If you’re living in North Carolina or anywhere in the U.S. as an unauthorized immigrant, you should know that you have legal rights. Even if you’re arrested for a direct violation of U.S. immigration law, such as using false paperwork in order to get a job, you can’t just be detained indefinitely or deported. There are specific legal processes the government is required to use before it can legally deport you, because everyone is entitled to the due process of law.

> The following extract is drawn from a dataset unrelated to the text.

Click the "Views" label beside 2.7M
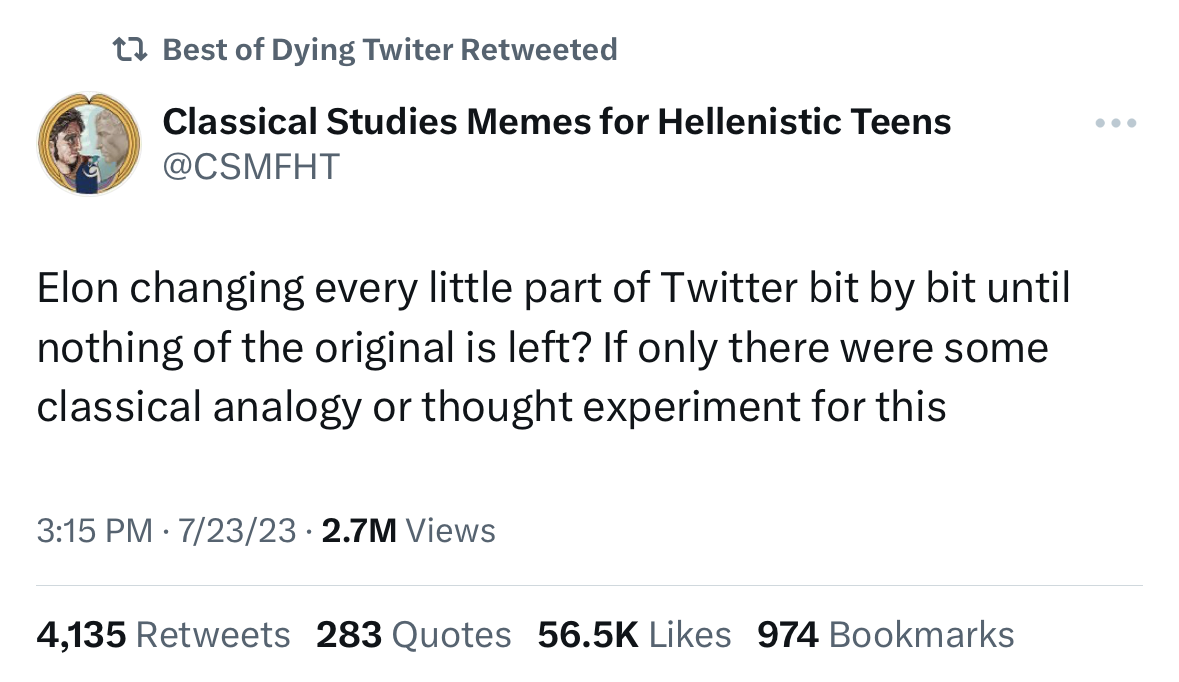The width and height of the screenshot is (1179, 682). (452, 530)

The fact that even unauthorized immigrants have legal rights is essential for all immigrants to understand. At the same time, those legal protections slow down the process and make it much more expensive to deport someone. Therefore, Homeland Security, the United States Citizenship and Immigration Services and U.S. Customs and Border Protection have an incentive to short-circuit those legal protections.

This appears to be what happened in a recent case in Colorado. An array of pro-immigrant activist groups and religious organizations are currently protesting a decision by USCIS to deport a 51-year-old grandmother from Denver. The woman is a breast cancer survivor, and she is the sole support of her daughter and granddaughter. She also needs ongoing medical treatment that isn’t easily available in her home country.

She initially received a notice that she might be subject to deportation because she had allegedly used someone else’s paperwork in order to get a job. While that is a deportable offense if proven, she had the right to contest her deportation in court and might very well have been allowed to pay penalties and stay in the U.S.

Unfortunately, she may not have the chance to go to court at all. Apparently, her immigration lawyer had her sign a “voluntary departure order” without telling her what it was. That order constitutes her agreement to leave the U.S. immediately and not to return for 10 years, if she can return at all.

Voluntary departure orders are so controversial that the ACLU Immigrants’ Rights Project and other groups have filed a class-action lawsuit against the Department of Homeland Security, the USCIS and the border patrol for intentionally misleading numerous immigrants about their rights in order to coerce them into signing these orders.

“I never would have signed if I had known,” she told reporters.

Will the human cost of separating a desperate family through deportation convince the USCIS to stop the deportation efforts against this woman? Only time will tell.